Jerry Sheming was a fellow of infinite pluck. The pain he had endured
during his rough ride in the automobile must have been terrific. Yet he
was only ashamed, now, that he had fainted.
"First time I ever heard of a Sheming fainting--or yet a Tilton, Miss," he
told Ruth.
"I don't believe you belong near here?" suggested Ruth, who sat beside
him, for he seemed restless. "I don't remember hearing either of those
names around the Red Mill."
"No. I--I lived away west of here," replied Jerry, slowly. "Oh, a long
ways."
"Not as far as Montana? That is where Jane Ann comes from."
"The girl I helped through the car window?" he asked, quickly.
"Yes. Miss Hicks."
"I did not mean really West," he said. "But it's quite some miles. I had
been walking two days--and I'm some walker," he added, with a smile.
"Looking for work, you said?" questioned Ruth, diffident about showing her
interest in the young fellow, yet deeply curious.

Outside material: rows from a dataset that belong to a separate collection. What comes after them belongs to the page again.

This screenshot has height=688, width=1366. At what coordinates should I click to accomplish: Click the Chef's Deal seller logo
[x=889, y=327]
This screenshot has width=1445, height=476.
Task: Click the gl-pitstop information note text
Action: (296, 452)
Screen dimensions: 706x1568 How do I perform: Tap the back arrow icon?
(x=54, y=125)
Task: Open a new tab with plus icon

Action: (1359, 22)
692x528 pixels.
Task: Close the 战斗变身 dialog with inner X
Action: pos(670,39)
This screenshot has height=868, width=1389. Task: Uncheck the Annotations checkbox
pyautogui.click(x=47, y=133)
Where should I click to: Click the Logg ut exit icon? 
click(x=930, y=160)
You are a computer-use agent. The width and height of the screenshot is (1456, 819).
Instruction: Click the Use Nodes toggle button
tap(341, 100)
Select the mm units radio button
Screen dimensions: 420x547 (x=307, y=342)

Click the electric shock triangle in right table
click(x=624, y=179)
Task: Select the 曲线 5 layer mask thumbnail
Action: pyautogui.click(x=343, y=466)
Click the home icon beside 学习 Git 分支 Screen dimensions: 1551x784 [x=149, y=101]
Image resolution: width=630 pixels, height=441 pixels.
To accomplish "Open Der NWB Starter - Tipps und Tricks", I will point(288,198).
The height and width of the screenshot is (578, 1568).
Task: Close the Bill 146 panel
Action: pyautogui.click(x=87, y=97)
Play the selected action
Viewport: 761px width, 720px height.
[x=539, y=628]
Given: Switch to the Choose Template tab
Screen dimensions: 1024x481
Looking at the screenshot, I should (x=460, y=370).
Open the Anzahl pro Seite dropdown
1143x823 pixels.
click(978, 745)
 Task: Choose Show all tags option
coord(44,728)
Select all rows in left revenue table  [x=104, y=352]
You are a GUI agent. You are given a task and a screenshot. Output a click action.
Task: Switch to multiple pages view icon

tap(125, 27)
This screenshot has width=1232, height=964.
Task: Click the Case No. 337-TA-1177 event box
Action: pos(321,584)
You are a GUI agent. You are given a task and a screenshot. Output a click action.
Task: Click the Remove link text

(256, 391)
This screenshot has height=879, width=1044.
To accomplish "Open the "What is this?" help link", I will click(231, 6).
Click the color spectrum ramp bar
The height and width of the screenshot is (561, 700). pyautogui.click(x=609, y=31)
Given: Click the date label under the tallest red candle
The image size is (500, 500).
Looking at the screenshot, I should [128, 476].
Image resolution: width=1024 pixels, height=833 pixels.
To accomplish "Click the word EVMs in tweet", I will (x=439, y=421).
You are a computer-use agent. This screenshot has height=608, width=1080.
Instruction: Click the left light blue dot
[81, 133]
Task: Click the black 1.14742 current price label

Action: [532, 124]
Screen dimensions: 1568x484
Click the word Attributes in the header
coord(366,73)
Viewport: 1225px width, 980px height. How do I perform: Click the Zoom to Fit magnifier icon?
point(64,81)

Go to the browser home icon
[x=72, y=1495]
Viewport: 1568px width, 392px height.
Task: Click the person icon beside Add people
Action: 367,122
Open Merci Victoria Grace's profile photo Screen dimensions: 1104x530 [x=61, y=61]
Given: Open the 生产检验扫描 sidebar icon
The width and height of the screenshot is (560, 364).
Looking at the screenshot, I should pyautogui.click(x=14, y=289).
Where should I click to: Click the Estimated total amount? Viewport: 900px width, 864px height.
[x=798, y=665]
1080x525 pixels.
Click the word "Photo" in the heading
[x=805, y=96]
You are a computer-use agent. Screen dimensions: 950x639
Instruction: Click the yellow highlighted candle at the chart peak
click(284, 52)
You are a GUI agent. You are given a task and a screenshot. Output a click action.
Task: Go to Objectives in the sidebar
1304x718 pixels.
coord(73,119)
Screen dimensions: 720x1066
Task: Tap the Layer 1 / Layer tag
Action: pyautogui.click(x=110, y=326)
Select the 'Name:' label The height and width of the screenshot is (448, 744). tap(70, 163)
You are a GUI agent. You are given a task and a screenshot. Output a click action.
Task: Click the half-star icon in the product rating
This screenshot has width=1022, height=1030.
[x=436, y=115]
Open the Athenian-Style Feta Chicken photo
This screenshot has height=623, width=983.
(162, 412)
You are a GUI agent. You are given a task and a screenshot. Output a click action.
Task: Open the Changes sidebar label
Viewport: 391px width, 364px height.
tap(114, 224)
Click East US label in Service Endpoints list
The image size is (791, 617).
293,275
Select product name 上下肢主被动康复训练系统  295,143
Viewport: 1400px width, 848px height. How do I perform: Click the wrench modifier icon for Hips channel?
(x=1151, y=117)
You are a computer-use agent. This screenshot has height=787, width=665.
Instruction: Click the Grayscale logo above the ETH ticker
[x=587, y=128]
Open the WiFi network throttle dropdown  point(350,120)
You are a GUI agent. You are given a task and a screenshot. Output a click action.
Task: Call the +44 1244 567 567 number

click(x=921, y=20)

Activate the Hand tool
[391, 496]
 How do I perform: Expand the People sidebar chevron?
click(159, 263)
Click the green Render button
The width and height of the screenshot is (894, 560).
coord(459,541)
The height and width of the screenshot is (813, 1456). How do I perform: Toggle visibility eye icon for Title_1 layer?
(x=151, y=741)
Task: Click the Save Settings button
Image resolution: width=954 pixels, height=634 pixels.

"Yes. I've got to support myself some way."
"Haven't you any folks at all, Mr. Jerry?"
"I ain't a 'mister,'" said the youth. "I'm not so much older than you and
your friends."
"You seem a lot older," laughed Ruth, tossing back her hair.
"That's because I have been working most of my life--and I guess livin' in
the woods all the time makes a chap seem old."
"And you've lived in the woods?"
"With my uncle. I can't remember anybody else belongin' to me--not very
well. Pete Tilton is _his_ name. He's been a guide and hunter all his
life. And of late years he got so queer--before they took him away----"
"Took him away?" interrupted Ruth, "What do you mean by that?"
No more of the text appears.